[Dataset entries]
Segment Open
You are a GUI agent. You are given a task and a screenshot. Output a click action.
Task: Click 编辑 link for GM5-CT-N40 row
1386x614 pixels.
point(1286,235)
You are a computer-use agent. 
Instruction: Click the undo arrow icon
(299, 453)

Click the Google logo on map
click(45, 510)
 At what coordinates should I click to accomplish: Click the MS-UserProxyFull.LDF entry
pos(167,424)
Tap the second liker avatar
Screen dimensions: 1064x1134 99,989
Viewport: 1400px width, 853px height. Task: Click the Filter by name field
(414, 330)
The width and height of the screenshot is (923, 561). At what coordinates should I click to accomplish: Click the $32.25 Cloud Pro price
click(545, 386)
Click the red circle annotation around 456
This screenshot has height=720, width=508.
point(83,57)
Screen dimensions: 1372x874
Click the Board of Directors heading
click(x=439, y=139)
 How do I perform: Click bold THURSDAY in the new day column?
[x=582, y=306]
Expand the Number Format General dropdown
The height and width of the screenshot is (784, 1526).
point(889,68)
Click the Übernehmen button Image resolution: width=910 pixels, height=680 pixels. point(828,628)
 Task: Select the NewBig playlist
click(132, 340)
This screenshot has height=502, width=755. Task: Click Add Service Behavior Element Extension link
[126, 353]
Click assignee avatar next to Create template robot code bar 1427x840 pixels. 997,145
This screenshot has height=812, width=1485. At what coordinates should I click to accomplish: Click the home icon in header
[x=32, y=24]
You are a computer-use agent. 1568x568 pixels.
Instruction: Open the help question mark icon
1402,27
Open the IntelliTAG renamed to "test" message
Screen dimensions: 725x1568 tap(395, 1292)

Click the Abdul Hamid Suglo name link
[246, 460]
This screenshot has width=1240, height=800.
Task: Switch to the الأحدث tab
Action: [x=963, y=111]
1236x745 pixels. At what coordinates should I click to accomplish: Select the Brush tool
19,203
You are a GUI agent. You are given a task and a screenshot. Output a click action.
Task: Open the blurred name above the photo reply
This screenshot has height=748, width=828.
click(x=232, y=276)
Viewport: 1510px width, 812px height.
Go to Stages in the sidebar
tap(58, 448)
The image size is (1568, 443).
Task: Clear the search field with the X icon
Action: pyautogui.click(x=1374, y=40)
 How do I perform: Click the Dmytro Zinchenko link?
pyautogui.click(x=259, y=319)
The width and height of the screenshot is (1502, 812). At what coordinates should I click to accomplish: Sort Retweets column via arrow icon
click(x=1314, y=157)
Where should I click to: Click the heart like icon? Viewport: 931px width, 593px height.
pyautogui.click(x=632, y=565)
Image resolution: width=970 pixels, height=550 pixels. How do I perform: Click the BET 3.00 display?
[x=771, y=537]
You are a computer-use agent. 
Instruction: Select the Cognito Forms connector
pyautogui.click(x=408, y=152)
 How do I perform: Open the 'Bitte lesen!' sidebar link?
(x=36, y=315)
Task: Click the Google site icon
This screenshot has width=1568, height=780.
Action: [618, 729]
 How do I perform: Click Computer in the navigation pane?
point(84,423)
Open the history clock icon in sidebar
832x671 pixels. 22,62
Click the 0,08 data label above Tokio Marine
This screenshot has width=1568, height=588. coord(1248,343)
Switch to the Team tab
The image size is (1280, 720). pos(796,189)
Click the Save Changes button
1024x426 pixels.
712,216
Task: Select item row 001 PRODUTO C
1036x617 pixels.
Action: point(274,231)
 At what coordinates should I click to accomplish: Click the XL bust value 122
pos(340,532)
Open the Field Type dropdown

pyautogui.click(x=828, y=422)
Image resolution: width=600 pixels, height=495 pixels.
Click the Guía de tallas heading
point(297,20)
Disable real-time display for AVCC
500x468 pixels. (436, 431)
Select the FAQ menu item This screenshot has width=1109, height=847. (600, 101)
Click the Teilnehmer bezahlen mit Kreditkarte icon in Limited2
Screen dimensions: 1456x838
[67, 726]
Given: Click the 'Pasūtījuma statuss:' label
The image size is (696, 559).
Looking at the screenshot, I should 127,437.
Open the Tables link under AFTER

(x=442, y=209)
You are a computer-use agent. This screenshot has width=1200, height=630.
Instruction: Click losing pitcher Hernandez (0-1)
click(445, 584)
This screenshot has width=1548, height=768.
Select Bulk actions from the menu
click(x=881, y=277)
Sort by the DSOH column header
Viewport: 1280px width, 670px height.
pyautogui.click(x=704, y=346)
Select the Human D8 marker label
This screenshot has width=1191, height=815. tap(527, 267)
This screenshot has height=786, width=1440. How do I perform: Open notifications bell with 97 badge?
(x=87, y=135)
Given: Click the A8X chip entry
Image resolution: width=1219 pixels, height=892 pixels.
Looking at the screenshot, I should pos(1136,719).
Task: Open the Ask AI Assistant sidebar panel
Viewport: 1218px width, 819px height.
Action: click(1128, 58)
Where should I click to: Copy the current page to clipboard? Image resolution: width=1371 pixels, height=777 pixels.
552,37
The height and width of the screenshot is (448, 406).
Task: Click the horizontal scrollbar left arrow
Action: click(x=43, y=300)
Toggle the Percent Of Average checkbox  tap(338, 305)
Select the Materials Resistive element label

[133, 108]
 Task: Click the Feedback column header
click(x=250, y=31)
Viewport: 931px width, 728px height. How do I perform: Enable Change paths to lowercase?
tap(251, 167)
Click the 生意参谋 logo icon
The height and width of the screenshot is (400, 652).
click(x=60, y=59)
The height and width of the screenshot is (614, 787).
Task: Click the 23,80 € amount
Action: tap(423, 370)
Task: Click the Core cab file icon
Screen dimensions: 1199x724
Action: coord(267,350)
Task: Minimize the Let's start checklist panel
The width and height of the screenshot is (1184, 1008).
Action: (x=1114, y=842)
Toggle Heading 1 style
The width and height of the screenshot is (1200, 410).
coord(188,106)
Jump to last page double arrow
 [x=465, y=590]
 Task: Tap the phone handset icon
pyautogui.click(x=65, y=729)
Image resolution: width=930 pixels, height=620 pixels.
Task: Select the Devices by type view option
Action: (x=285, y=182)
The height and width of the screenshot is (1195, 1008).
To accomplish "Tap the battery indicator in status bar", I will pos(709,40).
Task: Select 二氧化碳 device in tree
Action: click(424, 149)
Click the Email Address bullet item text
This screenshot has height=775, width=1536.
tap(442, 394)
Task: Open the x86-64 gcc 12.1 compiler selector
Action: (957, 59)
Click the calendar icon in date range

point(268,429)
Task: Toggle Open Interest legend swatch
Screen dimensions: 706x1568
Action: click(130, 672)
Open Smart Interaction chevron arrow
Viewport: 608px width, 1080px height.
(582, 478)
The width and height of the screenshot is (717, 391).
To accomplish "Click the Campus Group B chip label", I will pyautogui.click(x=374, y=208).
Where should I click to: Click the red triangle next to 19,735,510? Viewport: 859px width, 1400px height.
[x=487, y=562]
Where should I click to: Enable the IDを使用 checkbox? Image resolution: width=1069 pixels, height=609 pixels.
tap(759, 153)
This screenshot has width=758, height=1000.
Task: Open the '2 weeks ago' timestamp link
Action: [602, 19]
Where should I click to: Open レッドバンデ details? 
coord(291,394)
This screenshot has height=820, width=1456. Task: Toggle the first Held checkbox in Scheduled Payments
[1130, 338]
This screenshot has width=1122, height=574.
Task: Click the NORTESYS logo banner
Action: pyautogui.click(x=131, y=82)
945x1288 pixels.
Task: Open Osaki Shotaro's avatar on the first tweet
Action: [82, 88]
Segment Closed
Every line from the line containing "The height and width of the screenshot is (1195, 1008)." through the line containing "Task: Toggle Open Interest legend swatch" in the records above must be retyped exactly. Leave out the rest.

■ **Response for this exercise**:
The height and width of the screenshot is (1195, 1008).
To accomplish "Tap the battery indicator in status bar", I will pos(709,40).
Task: Select 二氧化碳 device in tree
Action: click(424, 149)
Click the Email Address bullet item text
This screenshot has height=775, width=1536.
tap(442, 394)
Task: Open the x86-64 gcc 12.1 compiler selector
Action: (957, 59)
Click the calendar icon in date range

point(268,429)
Task: Toggle Open Interest legend swatch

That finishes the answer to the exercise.